Jess was suddenly desperately lonesome. She went to Granny’s room, eager to share even the TV news with her. She was prepared to sit through a whole succession of natural disasters, terrorist outrages and tragic famines if only she could hold Granny’s hand.

But Granny was asleep. How extremely tactless! Jess sighed with exasperation, quite loudly, hoping that Granny might hear and awake, open her cute little old arms and say, ‘Give me a cuddle, darling! I feel so depressed after that weather forecast.’

But no. Granny dozed on, her lips rippling slightly with each breath. ‘No, John!’ she said suddenly, and smiled in her sleep. Granny was dreaming about Grandpa! Possibly, in her dreams, they were both twenty again . . .
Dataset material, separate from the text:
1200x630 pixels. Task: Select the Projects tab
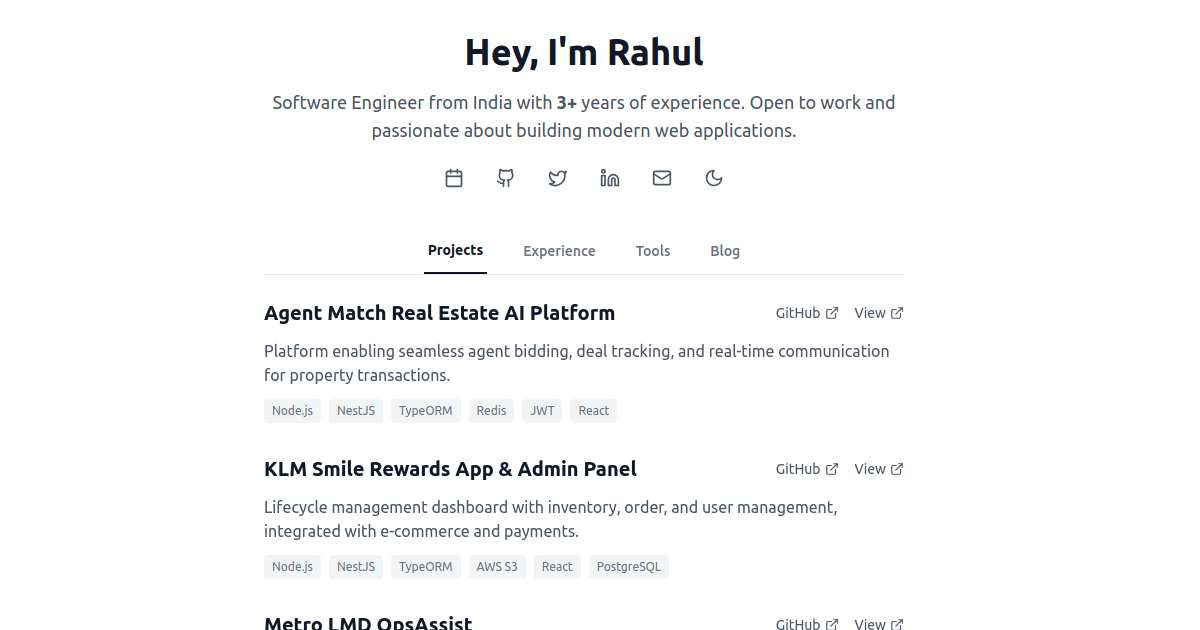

Jess tiptoed hastily out, leaving Granny to dream in peace. Granny’s romance with Grandpa had been idyllic – not like Jess and Fred’s turbulent on-off relationship. Jess badly needed a distraction. If only Mum was available. But she was still sitting out in the garden with Mr Nishizawa. There was a kind of picnic table with a couple of benches down the far end of the garden, and they were down there having their English Conversation, even though the sun had already sunk well below the neighbour’s hawthorn hedge.

I know
, thought Jess,
I’ll offer them some tea. Then I might at least find out when he’s going
. She put on a sweet and innocent smile. It wasn’t really her sort of thing, but somehow she felt on her best behaviour with Mr Nishizawa around.

‘Hi, Mum! Mr Nishizawa!’ said Jess. They looked up, and Mr Nishizawa leapt to his feet, which was quite hard to do when you’re sitting at a picnic table with integral benches. He bowed, and his brown eyes sparkled. Wow, was he the business!

‘Good evening!’ he said, then, laughing, he turned to Mum. ‘Not goodnight!’ he added.

They both laughed for what seemed like a rather insanely long time.

‘Yes,’ said Jess, wanting to move the conversation on. ‘
Good evening
, very good, terrific. Sorry to disturb you, Mum, but I wondered if you would like some tea?’

‘Oh, no thanks, love,’ said Mum. ‘And by the way, we’re going out tonight. Nori is taking me to a concert. A Japanese pianist is playing and Nori knows him slightly. We’ll go round afterwards and probably have a drink with him or something, so I might be back a bit late. Don’t wait up.’